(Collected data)
╔══

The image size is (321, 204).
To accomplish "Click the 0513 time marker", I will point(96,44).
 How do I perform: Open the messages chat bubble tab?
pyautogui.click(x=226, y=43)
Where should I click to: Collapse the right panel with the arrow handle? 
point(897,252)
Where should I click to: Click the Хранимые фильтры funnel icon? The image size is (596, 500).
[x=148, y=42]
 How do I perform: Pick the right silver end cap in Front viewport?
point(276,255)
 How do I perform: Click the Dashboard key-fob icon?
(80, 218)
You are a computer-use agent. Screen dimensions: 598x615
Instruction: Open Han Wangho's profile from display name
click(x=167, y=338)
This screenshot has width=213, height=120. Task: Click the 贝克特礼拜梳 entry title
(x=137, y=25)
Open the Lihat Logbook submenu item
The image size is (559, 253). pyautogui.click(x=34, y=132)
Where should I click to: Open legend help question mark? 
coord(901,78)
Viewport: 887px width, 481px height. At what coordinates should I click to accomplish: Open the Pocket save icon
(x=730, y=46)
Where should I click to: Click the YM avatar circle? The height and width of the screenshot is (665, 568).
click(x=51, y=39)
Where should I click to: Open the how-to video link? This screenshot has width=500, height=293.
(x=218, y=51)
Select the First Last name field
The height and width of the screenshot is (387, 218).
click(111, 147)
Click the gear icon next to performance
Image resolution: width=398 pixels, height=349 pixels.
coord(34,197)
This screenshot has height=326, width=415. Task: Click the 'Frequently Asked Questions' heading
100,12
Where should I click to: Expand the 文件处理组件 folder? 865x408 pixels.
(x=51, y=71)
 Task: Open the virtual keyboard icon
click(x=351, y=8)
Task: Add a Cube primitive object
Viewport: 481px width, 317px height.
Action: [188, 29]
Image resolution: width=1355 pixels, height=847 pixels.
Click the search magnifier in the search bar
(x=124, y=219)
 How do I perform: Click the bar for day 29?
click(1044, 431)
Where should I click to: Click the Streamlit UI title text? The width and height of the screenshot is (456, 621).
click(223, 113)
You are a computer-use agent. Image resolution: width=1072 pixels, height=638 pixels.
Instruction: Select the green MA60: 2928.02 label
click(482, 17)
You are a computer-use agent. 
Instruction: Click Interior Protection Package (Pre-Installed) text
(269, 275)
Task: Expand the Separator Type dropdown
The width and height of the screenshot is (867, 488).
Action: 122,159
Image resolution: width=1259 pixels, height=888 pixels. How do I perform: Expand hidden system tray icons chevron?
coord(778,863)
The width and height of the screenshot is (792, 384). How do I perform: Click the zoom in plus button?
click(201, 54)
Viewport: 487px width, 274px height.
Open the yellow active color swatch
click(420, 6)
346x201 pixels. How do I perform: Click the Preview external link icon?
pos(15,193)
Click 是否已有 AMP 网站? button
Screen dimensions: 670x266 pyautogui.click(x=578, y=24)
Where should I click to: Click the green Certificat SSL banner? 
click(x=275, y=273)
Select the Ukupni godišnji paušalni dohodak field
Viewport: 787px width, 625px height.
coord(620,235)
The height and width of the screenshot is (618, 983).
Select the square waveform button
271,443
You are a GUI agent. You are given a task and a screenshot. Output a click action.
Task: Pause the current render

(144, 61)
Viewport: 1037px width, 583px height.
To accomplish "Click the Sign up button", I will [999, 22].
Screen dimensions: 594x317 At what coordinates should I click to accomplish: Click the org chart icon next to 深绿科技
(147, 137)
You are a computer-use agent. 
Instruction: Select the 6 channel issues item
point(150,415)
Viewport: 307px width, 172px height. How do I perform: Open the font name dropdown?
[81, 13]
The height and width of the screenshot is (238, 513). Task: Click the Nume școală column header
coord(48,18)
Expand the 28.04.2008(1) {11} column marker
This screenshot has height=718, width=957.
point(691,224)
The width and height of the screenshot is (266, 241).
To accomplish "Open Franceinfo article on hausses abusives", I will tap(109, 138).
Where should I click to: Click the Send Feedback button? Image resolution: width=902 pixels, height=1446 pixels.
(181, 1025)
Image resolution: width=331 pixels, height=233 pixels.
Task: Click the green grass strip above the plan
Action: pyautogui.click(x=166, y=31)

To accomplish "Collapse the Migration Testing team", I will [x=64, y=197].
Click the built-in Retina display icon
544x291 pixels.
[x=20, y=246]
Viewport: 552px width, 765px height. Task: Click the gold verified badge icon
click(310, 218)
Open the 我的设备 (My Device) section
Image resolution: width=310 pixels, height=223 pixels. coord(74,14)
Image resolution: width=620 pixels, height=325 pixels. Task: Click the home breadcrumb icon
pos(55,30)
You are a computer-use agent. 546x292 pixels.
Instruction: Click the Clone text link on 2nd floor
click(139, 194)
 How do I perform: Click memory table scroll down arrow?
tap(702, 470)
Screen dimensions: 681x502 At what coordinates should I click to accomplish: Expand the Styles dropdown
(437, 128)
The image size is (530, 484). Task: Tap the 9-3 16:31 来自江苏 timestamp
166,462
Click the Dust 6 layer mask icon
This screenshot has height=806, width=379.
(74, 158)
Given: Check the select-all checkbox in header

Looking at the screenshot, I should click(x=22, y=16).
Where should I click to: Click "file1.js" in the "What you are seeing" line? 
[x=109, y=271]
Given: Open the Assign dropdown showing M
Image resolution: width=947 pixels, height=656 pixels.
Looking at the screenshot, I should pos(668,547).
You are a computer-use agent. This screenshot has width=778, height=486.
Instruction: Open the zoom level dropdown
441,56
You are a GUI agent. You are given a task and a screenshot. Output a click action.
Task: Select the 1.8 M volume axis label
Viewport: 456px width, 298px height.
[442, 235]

╚══

AIM OF THE EXERCISE
Go line by line through the records and copy those that contain the word "field".

ANSWER TO THE EXERCISE
Select the First Last name field
Select the Ukupni godišnji paušalni dohodak field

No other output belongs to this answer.